* START SUPPLIED RECORDS *

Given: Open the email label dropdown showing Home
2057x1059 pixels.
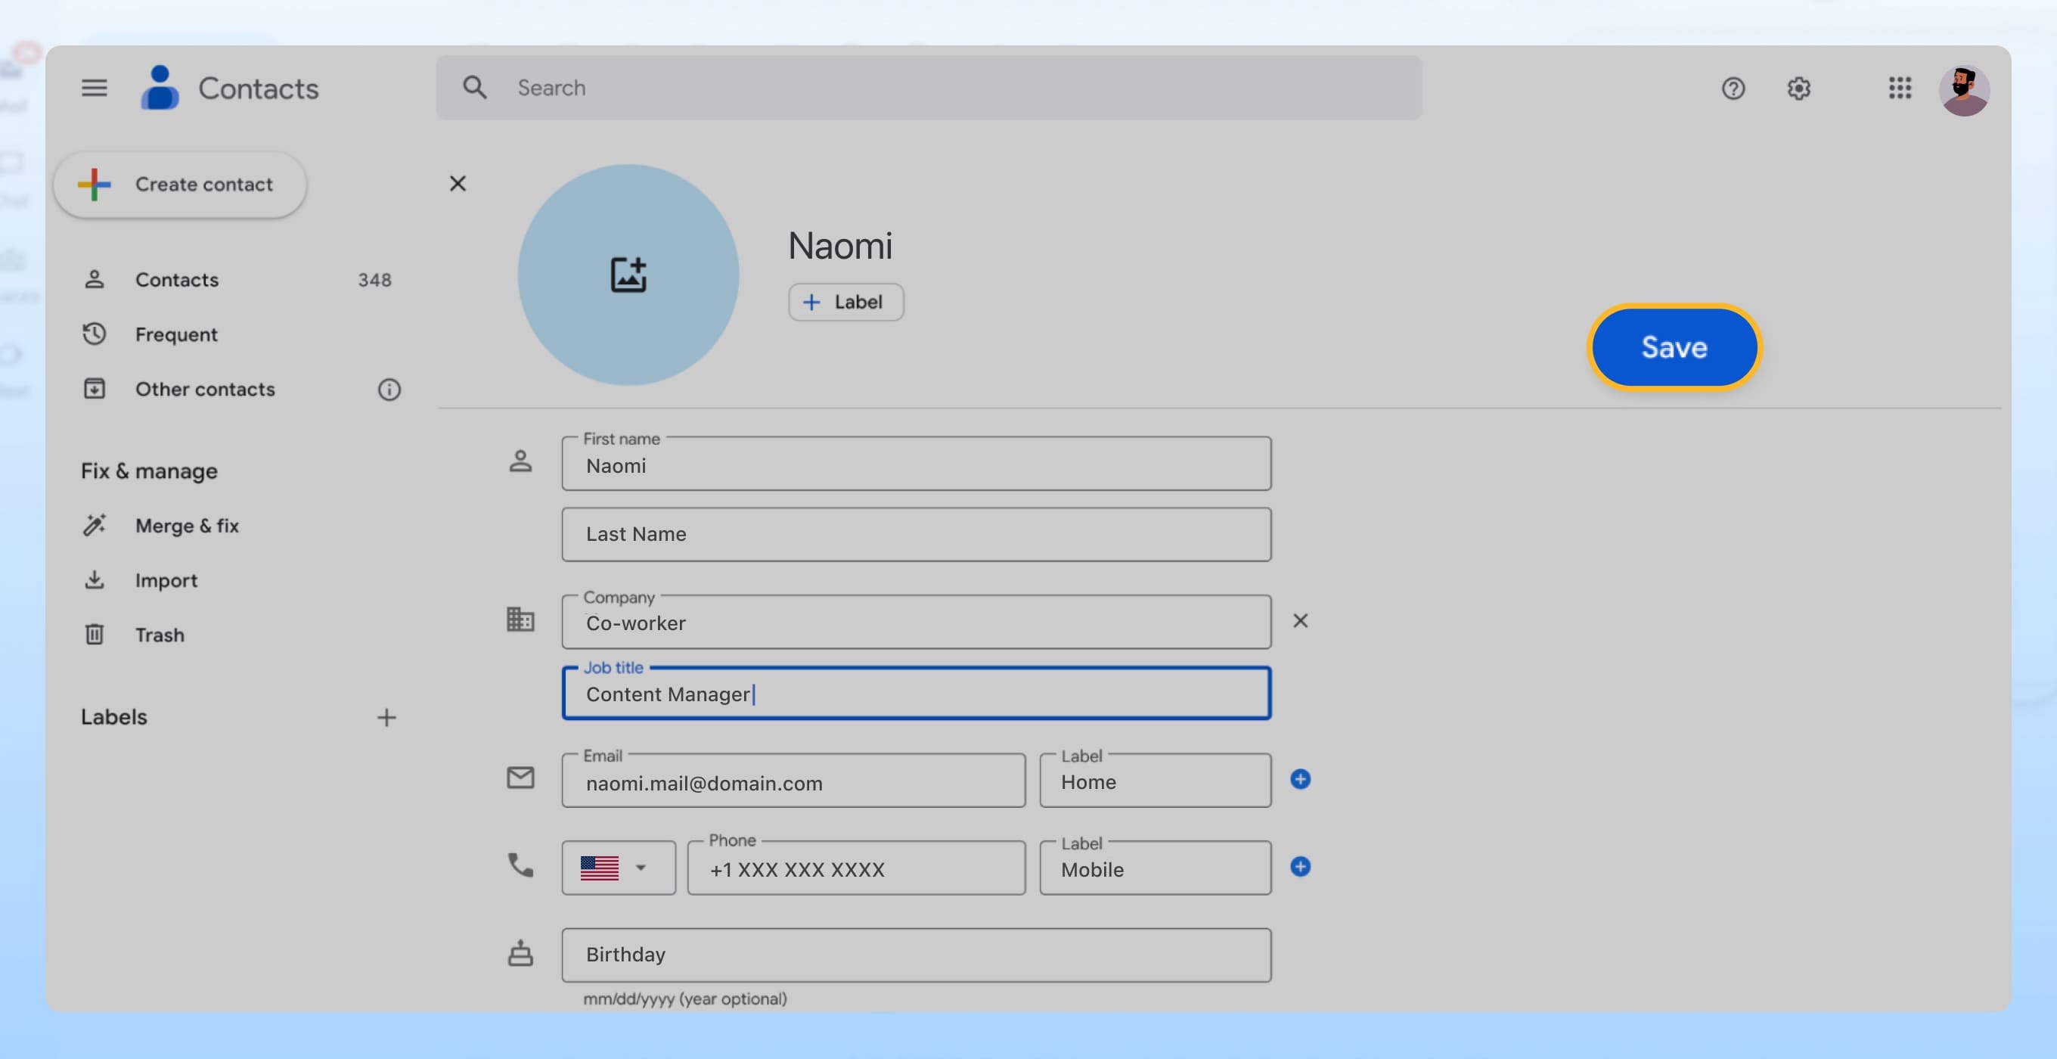Looking at the screenshot, I should (1154, 782).
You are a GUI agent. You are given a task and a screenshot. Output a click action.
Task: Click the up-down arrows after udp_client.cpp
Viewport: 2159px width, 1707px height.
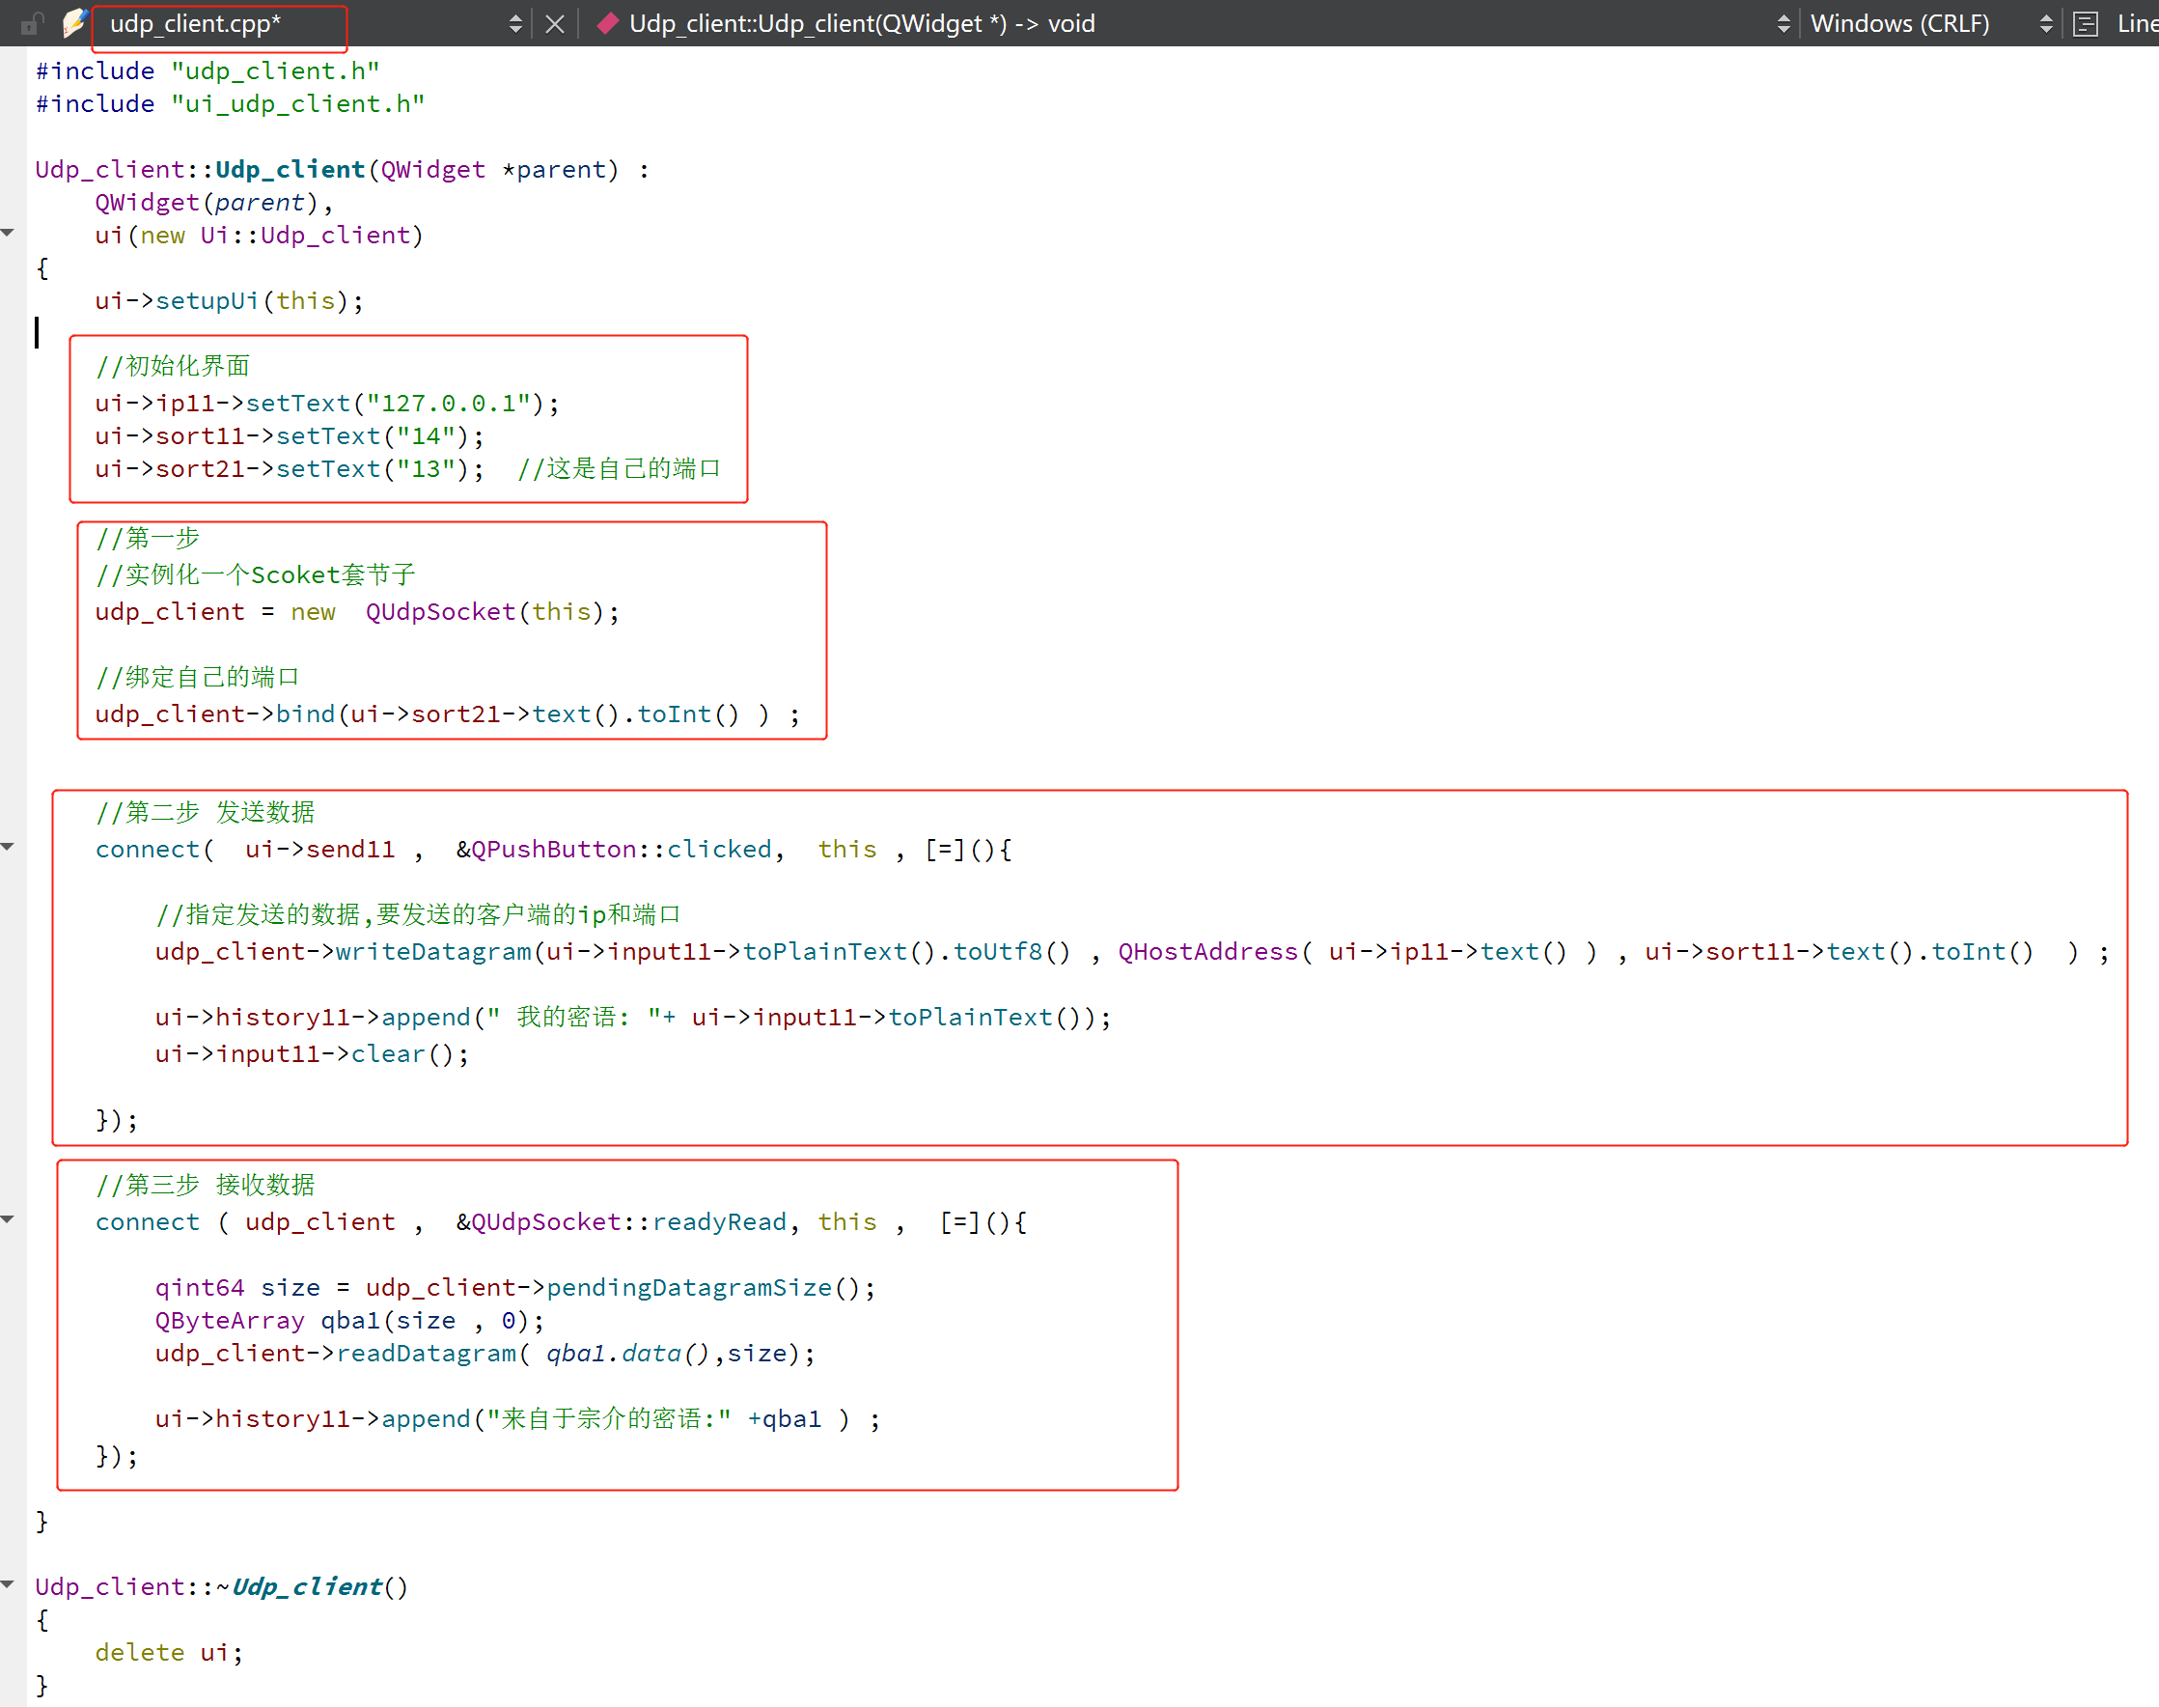click(516, 23)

* END SUPPLIED RECORDS *

▶ [WRITTEN PROBLEM]: Copy every line of the entries word for word, leaving out the pictures.

▶ [PROBLEM SOLUTION]:
Given: Open the email label dropdown showing Home
2057x1059 pixels.
Looking at the screenshot, I should (1154, 782).
You are a GUI agent. You are given a task and a screenshot. Output a click action.
Task: Click the up-down arrows after udp_client.cpp
Viewport: 2159px width, 1707px height.
click(516, 23)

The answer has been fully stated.